Beberapa tanda, khsusunya anak buah Viking, walaupun sejumlah besar diberi screentime minim, cukup tinggalkan beberapa kesan sebab ciri berbagai yang disematkan naskah buatan Frank Baldwin, entahlah berbentuk sikap tidak biasa, cerita yang mereka beri, atau rahasia yang mereka taruh. 

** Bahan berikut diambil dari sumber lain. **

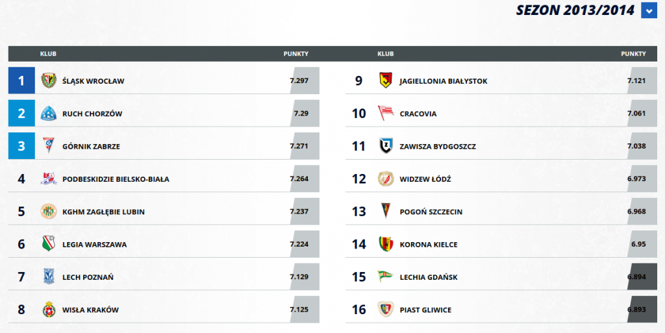Click the Korona Kielce club crest

(x=386, y=244)
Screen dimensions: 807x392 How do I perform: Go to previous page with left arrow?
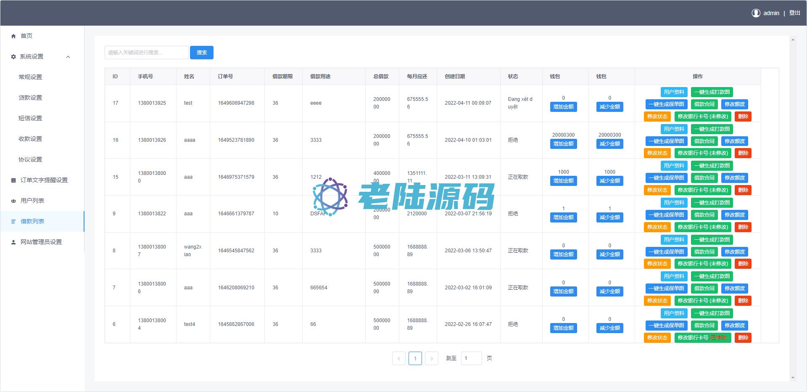(x=399, y=358)
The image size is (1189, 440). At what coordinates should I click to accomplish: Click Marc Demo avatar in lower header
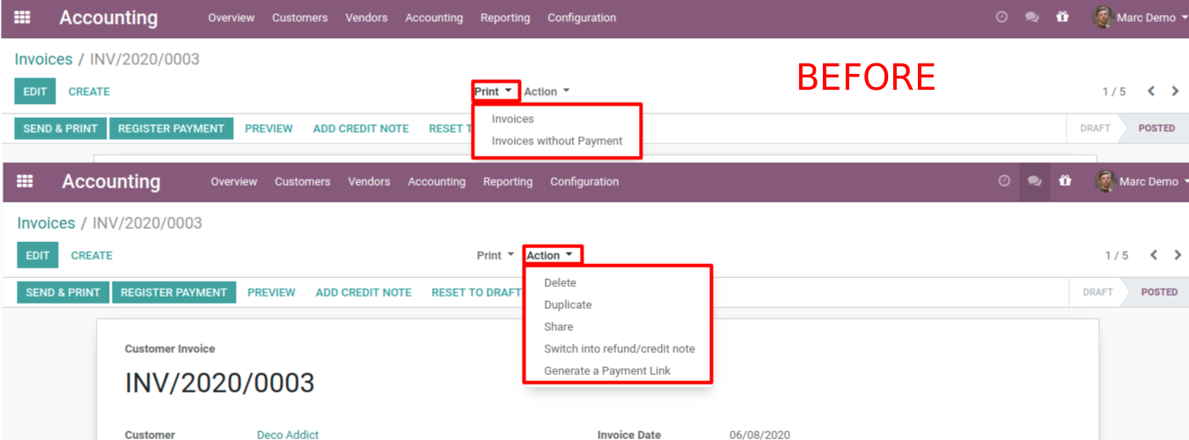[x=1105, y=181]
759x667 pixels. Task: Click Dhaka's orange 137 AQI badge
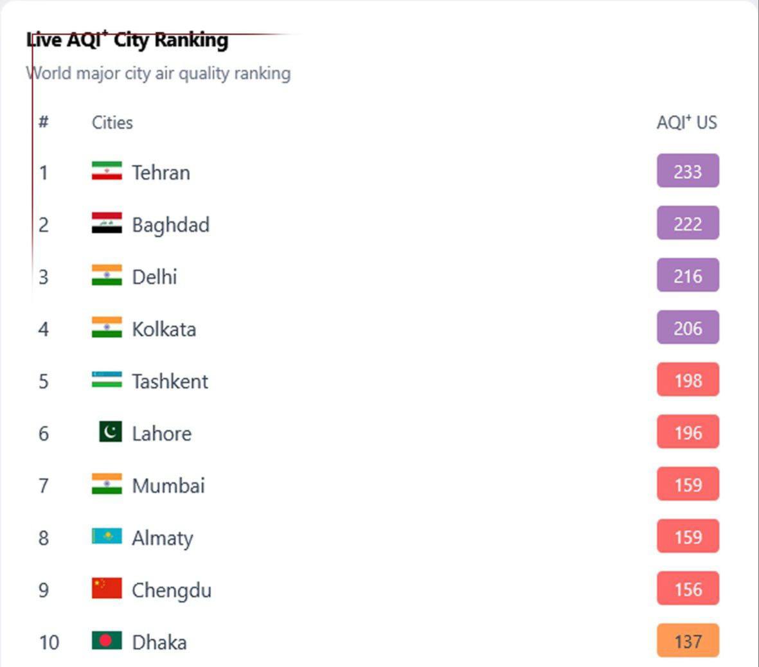688,641
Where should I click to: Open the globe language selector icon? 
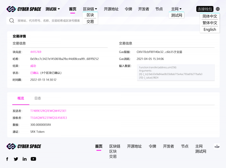(218, 9)
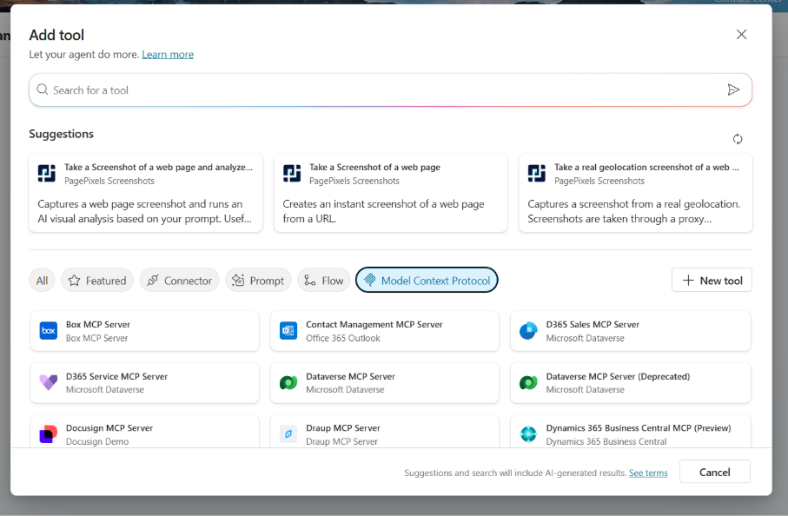Submit search using the send arrow icon

tap(733, 89)
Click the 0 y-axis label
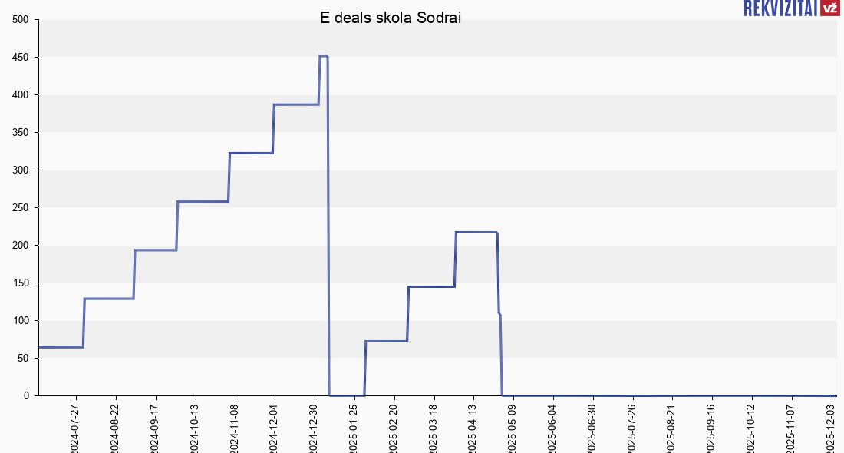Image resolution: width=844 pixels, height=453 pixels. (x=26, y=396)

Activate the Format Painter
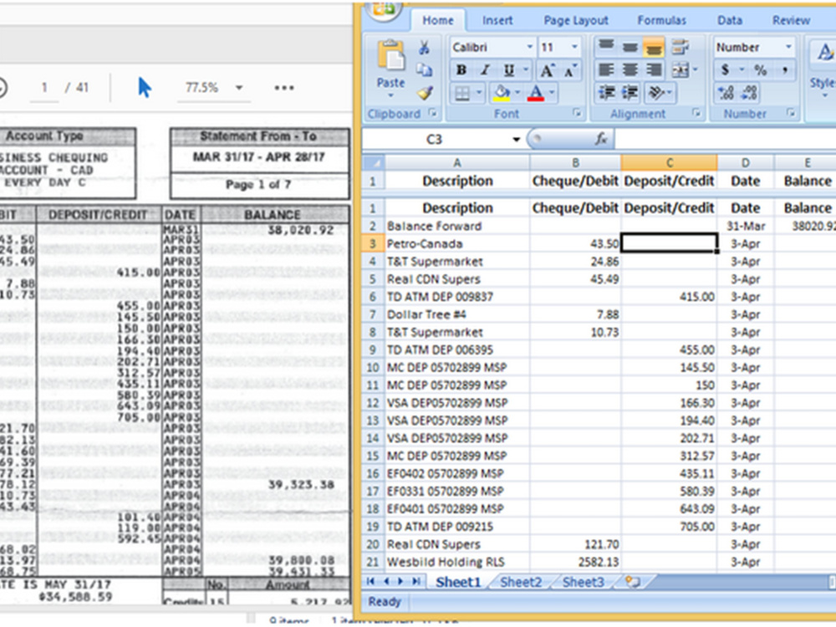click(x=425, y=92)
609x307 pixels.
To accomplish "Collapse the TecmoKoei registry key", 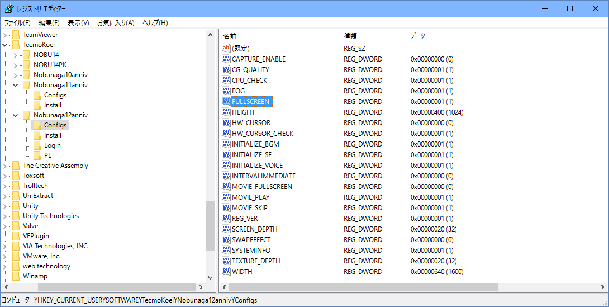I will click(5, 45).
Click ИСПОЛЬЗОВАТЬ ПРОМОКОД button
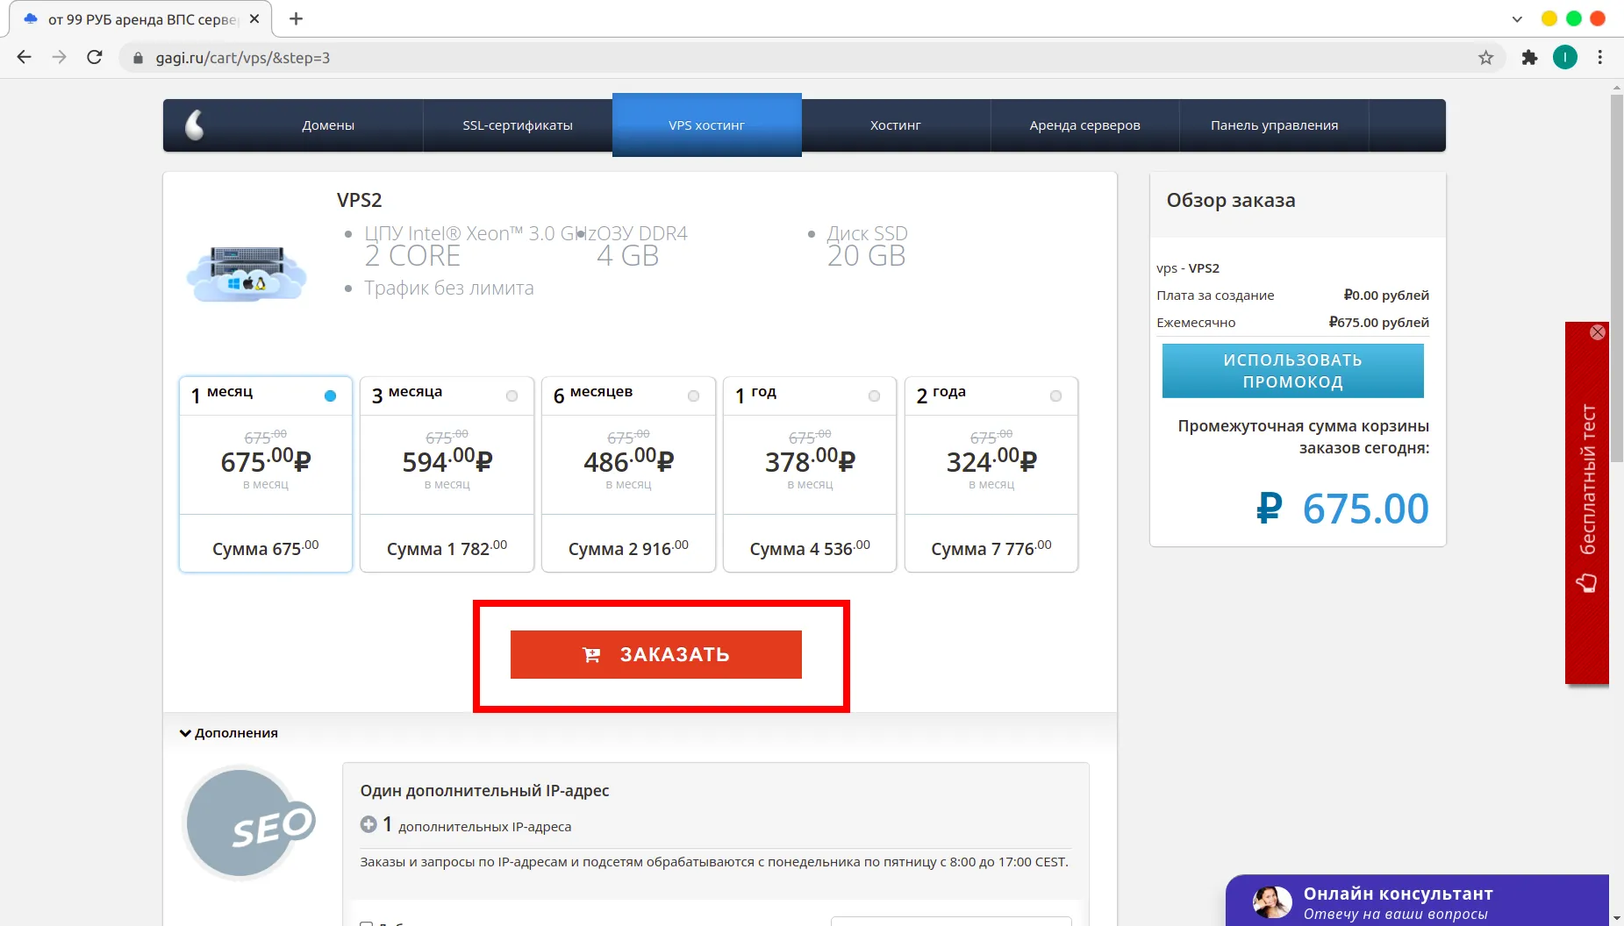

Tidak semua humornya efetktif, dan banyak diantaranya akan sesegera terlewati, entahlah karena di sejumlah kesempatan Hans Petter Moland belum demikian pakar memvisualisasikan situasi komedi gelap memorable, atau murni karena tulisan humor yang tidak cukup tajam. Permusuhan seputar salah pengertian pun sebetulnya bukan ialah intrik inovatif yang bisa dengan berkepanjangan mengamati peristiwa, lebih waktu Moland senang menggerakkan filmnya dalam tempo lambat. 

Tapi betul-betul saya berbohong bila menjelaskan bila absurditas Cold Pursuit kurang menyenangkan, dan lihat Liam Neeson, yang masih tampil setangguh biasanya, ditempatkan di situasi aneh semacam ini, saat alih-alih dentuman ritmis klise keunikan thriller-aksi justru musik mempunyai nuansa Eropa gubahan George Fenton (Gandhi, The Fisher King) yang terdengar, tidak terasa berikan kesegaran.